Brexit has been blamed for a lot of things: queues at petrol stations, a shortage of truck drivers and missing menu items at chicken restaurant Nando's, to name a few.
Now, add one more.
Britain's 2020 exit from the European Union is facing fire for increasing carbon emissions from shipping ahead of a key global climate conference that has the UK as its host country.
The UK Trade and Business Commission, a cross-party grouping of members of parliament and business leaders who favour maintaining close trade ties with the EU, found that the loss of trade with the 27-nation bloc could increase annual CO2 annual emissions by 88%.
That amounts to 6.5m additional metric tonnes of the greenhouse gas per year, as a result of replacing trade with the EU to countries farther away.
"This would be a staggering increase in emissions — and one entirely driven by this government's ideological opposition to the European single market," said Green Party parliamentarian Caroline Lucas, who chair the session of the commission that yielded the report.
The commission, which was set up to push for a better trade deal with the EU, said the findings cast doubt on the government's commitments to tackle climate change.
The group based its estimate on the 22.1% drop in trade of goods between the UK and EU during the first quarter of this year compared to the same period of 2018. Trade between the UK and other nations dipped only 0.8% during the period.
The added carbon footprint related to Brexit is equivalent to about 44,000 flights between London and New York per year, the commission said.
Glasgow calling
The report comes just two days before the UK hosts the COP26 climate conference in Glasgow, and weeks before the International Maritime Organization is poised to discuss its next steps in reducing shipping's carbon output at a key committee meeting in November.
TradeWinds has contacted the UK government for a response to the report.
"The UK's climate change and environment policies are some of the most ambitious in the world, reflecting our commitment as the first major economy to pass new laws for net zero emissions by 2050," a government spokesman told The Independent, a UK newspaper.
"Our independent trade policy takes a bold, comprehensive approach to environmental issues and we continue to work with our partners to tackle climate change — including at Cop26 next month."
The commission, however, pointed to statements by Brexit advocates, of which Prime Minister Boris Johnson was a leading voice, promoting the idea that the UK would benefit from more trade with the wider world.

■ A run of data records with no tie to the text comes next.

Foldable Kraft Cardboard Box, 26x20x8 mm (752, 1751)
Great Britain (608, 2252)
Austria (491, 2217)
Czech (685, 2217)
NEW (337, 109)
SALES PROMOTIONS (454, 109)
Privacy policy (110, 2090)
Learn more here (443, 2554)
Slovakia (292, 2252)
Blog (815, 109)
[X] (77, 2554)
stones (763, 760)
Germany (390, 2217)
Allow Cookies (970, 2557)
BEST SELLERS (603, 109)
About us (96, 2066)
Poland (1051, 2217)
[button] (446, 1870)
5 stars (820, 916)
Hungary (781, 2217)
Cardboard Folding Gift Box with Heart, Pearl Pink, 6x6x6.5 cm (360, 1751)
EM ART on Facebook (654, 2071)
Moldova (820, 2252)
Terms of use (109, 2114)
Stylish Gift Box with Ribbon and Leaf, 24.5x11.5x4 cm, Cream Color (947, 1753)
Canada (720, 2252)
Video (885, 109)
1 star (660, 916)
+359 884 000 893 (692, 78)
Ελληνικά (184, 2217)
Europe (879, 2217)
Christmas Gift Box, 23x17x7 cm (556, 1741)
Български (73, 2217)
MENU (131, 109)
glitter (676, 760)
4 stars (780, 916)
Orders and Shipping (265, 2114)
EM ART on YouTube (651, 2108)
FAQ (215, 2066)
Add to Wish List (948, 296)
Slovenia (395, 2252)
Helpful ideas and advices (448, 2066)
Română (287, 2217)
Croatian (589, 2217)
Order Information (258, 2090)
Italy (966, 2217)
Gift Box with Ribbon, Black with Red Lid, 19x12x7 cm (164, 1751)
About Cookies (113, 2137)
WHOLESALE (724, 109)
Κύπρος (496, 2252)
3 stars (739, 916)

"The farther you need to move goods, other things being equal, the more emissions you create and so increasing our carbon footprint is pretty much baked into increasing trade with countries like Australia and the US over countries in Europe," Professor Paul Ekins, director of the University College London's UCL Institute for Sustainable Resources, said in a statement released by the commission.
"To avoid this outcome, the government should look at ways to improve trading arrangements with EU nations."